Stereo camera - how small object can be detected?


I’m interested in the depth resolution of stereo cameras.

Imagine that one has a camera that “looks” at a flat surface, it is placed parallel to the surface, and its mounted e. g. 100 cm above.

Do anyone has experience in how small objects can be detected? For example, If I put a small coin on the flat surface can we expect that we see the change in a 3D point cloud (color map)?

you need a good book on the matter. look for “multiple view geometry”, hartley n zisserman.

most of the math is similar triangles, intercept theorem, etc

practical resolution/precision/accuracy entirely depends on everything involved in calculating a depth map from a stereo pair of images. more is involved than you might guess.

you seem to be asking about Z-resolution specifically.

  • let’s say 1920 pixels and 70 degrees horizontal field of view
  • in practice (block matching) you can localize features at sub-pixel resolution but let’s go with full pixel resolution
  • 1 meter away
  • 63.5 mm baseline for the stereo pair
\newcommand{\mm}{~\mathbb{mm}} \newcommand{\px}{~\mathbb{px}} \begin{align*} \tan \left( \frac{70°}{2} \right) \cdot f_x & = \frac{1920\px}{2} \\ fx &= 1371.02\px \end{align*}

fundamental constant of your camera (and chosen resolution).

both cameras stare at infinity. their optical axes pierce the wall. those intersection points are 63.5 mm apart. how many pixels apart do those points appear (at a meter away)?

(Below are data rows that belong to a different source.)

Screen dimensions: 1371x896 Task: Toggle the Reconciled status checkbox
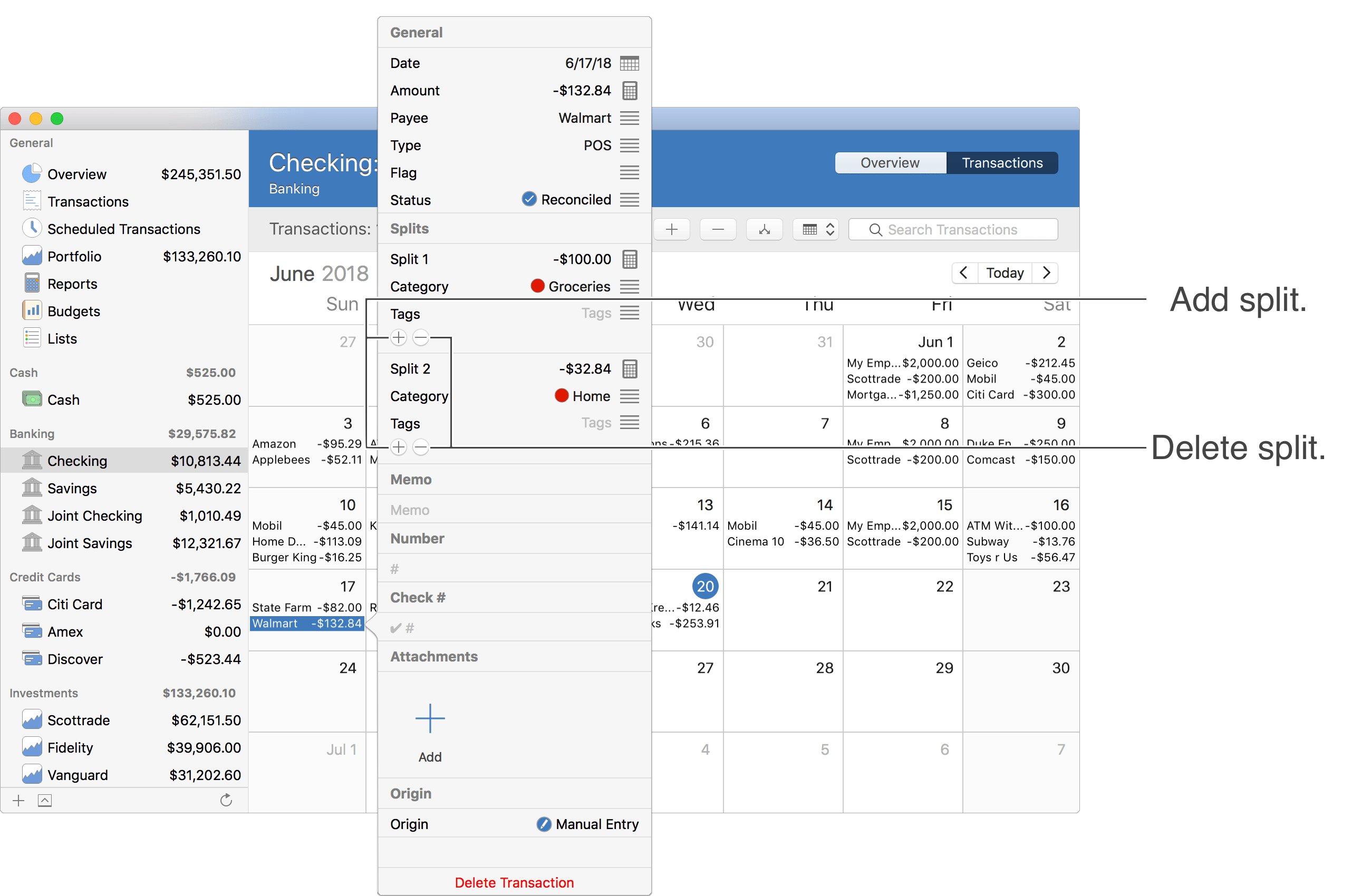click(x=529, y=199)
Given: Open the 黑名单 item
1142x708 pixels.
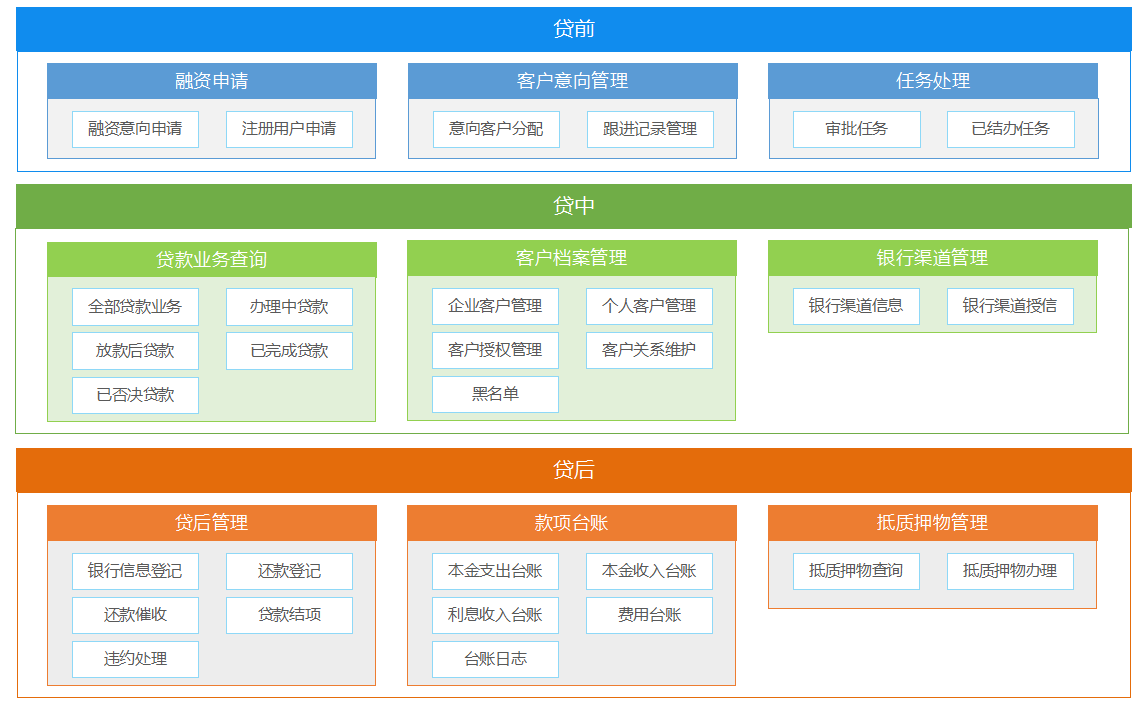Looking at the screenshot, I should [495, 394].
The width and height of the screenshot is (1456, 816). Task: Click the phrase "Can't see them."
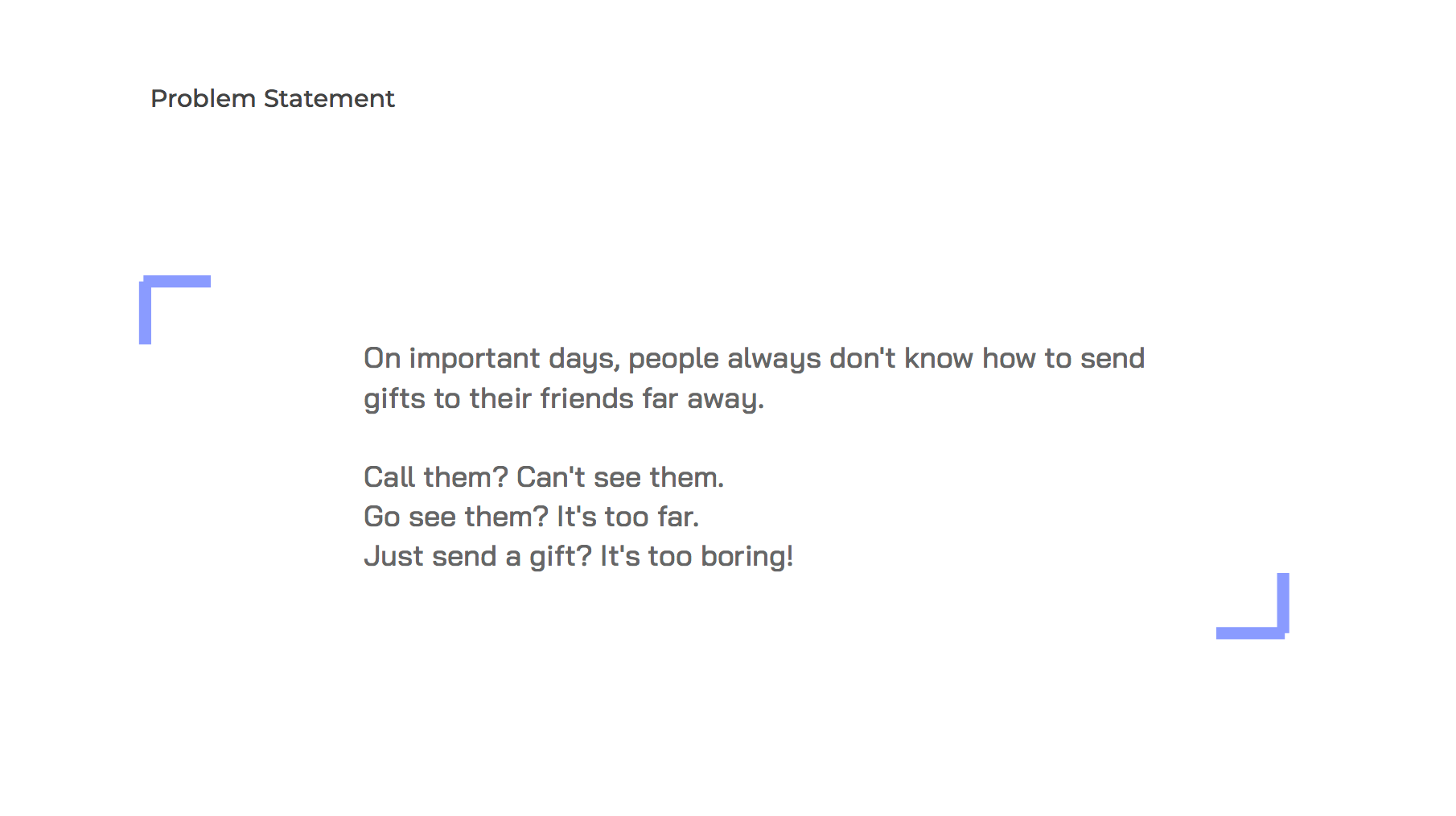(619, 477)
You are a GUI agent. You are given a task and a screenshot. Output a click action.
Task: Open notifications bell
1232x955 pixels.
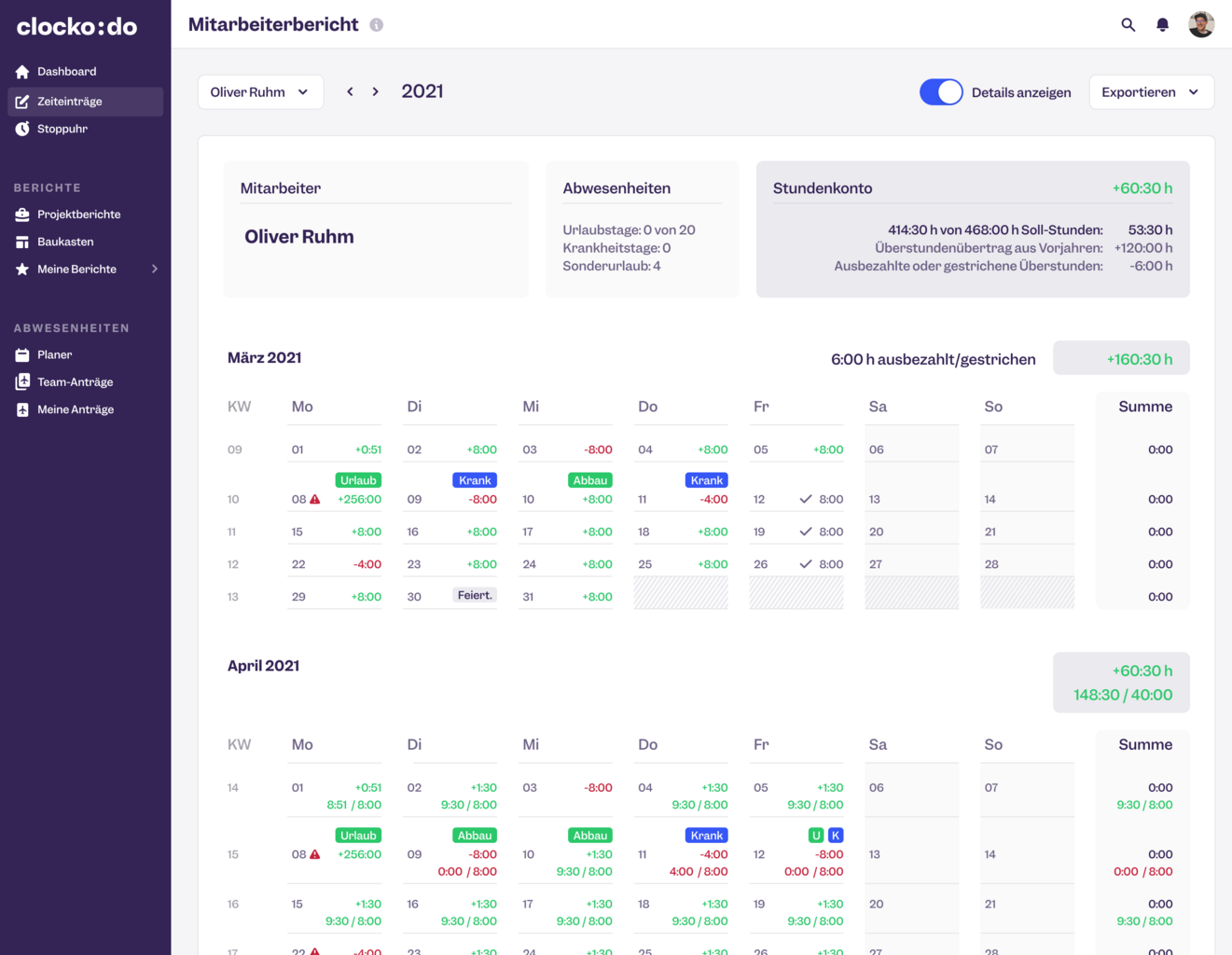tap(1162, 25)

\begin{align*} \frac{63.5\mm}{1000\mm} \cdot f_x &= x \\ x &= 87.06\px \end{align*}

that’s in pixels of disparity. in other words, at a meter distance, 63.5 mm are equivalent to 87 pixels.

I’m gonna reuse x a lot. read it as a question mark.

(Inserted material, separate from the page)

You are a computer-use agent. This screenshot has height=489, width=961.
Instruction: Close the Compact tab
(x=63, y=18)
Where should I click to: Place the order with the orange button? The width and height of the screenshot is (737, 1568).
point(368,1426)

okay, so let’s add/subtract one pixel from that and see where the pixel goes on that wall:

\begin{align*} \frac{x}{87-1\px} &= \frac{63.5\mm}{87\px} \\ x &= \frac{63.5\mm}{87\px} \cdot (87-1\px) \\ x &= 62.77\mm \\ \\ \frac{x}{87+1\px} &= \frac{63.5\mm}{87\px} \\ x &= 64.23\mm \end{align*}

and now we figure out where those rays would intersect. a drawing of a bunch of triangles would help here but… eh

\begin{align*} \frac{62.77\mm}{1000\mm} &= \frac{63.5\mm}{z_1} \\ z_1 &= 1011.62\mm \\ \\ \frac{64.23\mm}{1000\mm} &= \frac{63.5\mm}{z_2} \\ z_2 &= 988.64\mm \\ \end{align*}

so with that setup, for a full-pixel movement at 1 meter, you’d get ± 11-12 mm of depth.

another example: OpenCV’s (CPU) stereo module assumes 4 bits subpixel resolution, i.e. \frac{1}{16}. in that case you can expect to get less than a millimeter of z resolution…

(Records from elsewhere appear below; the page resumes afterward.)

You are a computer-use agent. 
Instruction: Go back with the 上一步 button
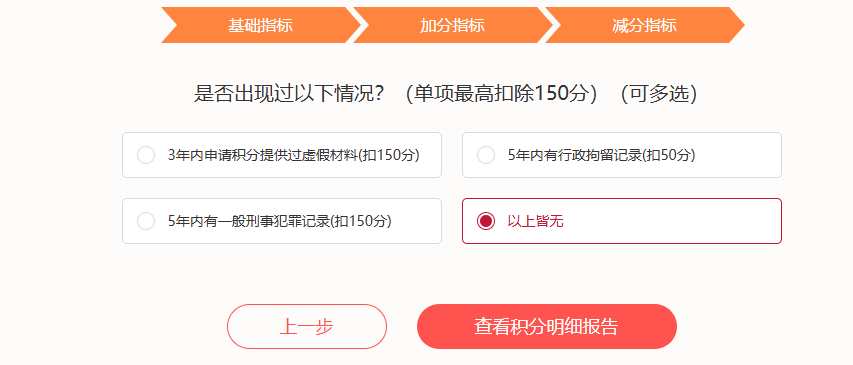(307, 326)
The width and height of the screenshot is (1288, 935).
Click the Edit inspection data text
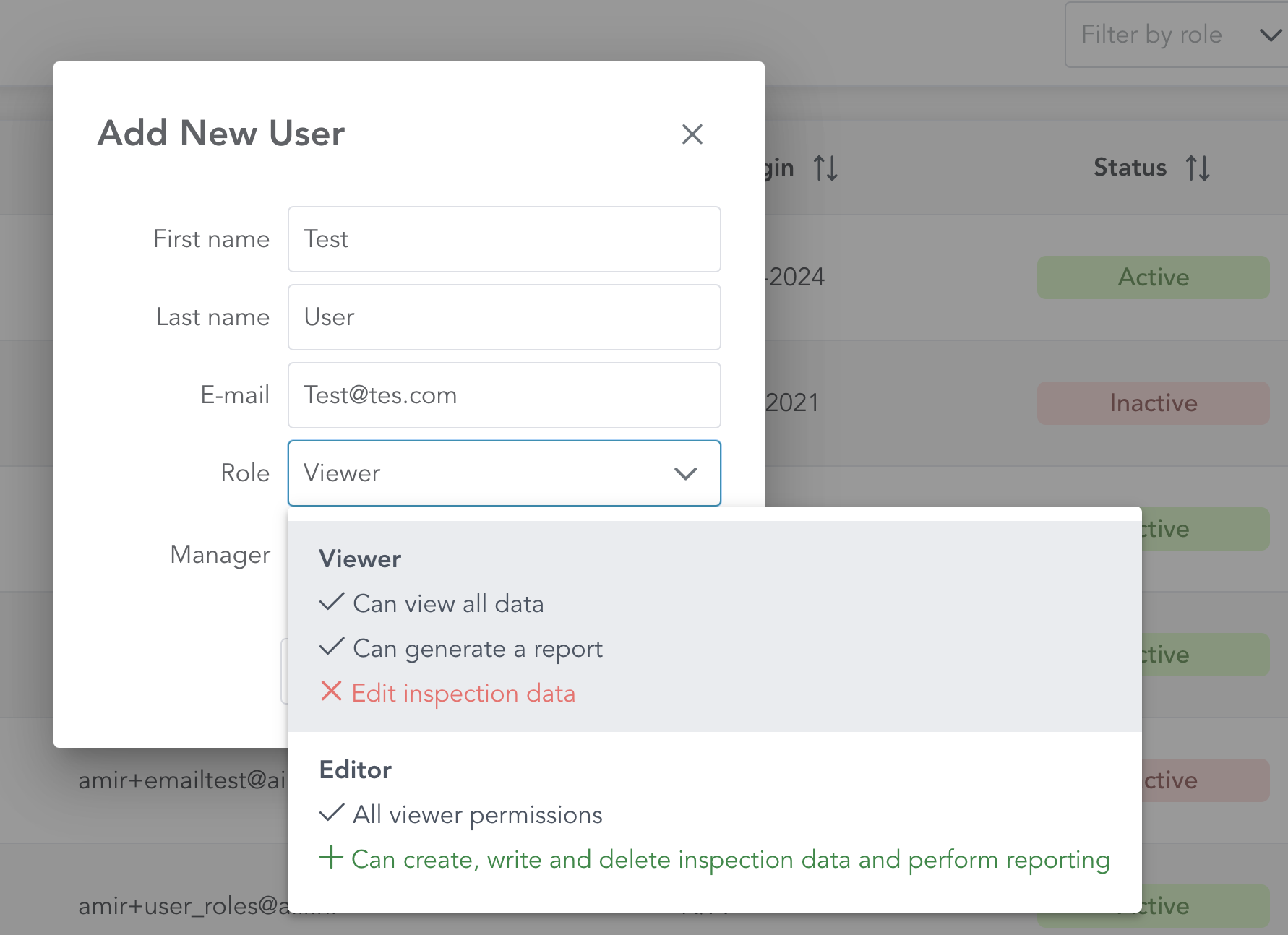tap(463, 694)
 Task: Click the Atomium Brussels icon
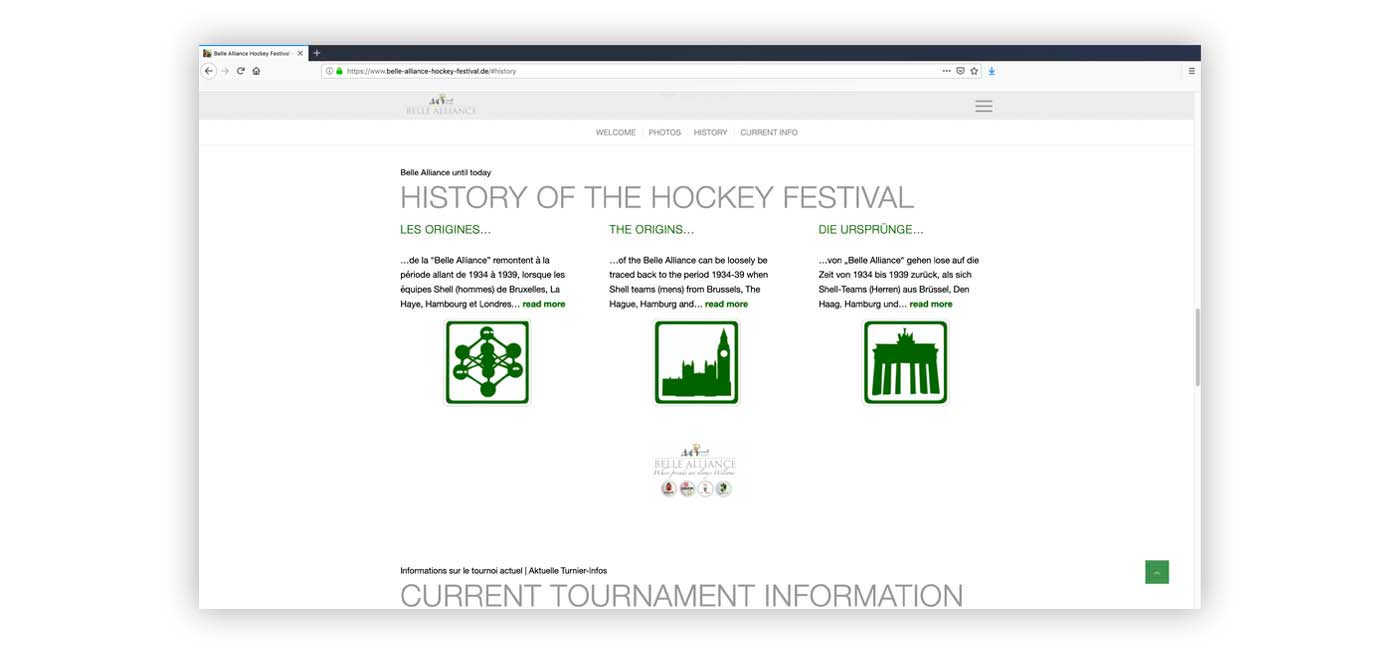point(487,362)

but that doesn’t mean you’ll get it. that’s just the best case.

you can improve the situation by using a wider baseline, or by getting closer to the object, or with a higher resolution camera, or with a narrower field of view (zoom lens?).

maybe this gives a bit of intuition:

1 Like

@crackwitz thank you for the detailed explanation.

One thing which I don’t understand is “subpixel” resolution. Could you write a little bit more about it?

im = np.zeros((100, 1000), np.float32)

for k in range(10):
    tile= im[:, 100*k:100*(k+1)]
    tile[8*k:8*k+20, 30:70] = 1.0

downscaled = cv.resize(im, (100, 10), interpolation=cv.INTER_AREA)
upscaled = cv.resize(downscaled, (1000, 100), interpolation=cv.INTER_NEAREST)

cv.imshow("upscaled", upscaled ** (1/2.4)) # this is for gamma correction, ignore it

for this blob’s position you could give integer coordinates, but really you could also give coordinates that have meaningful fractional values, i.e. subpixel position.

in this case, the y coordinates would be

>>> np.arange(0, 10) * 8 / 10
array([0. , 0.8, 1.6, 2.4, 3.2, 4. , 4.8, 5.6, 6.4, 7.2])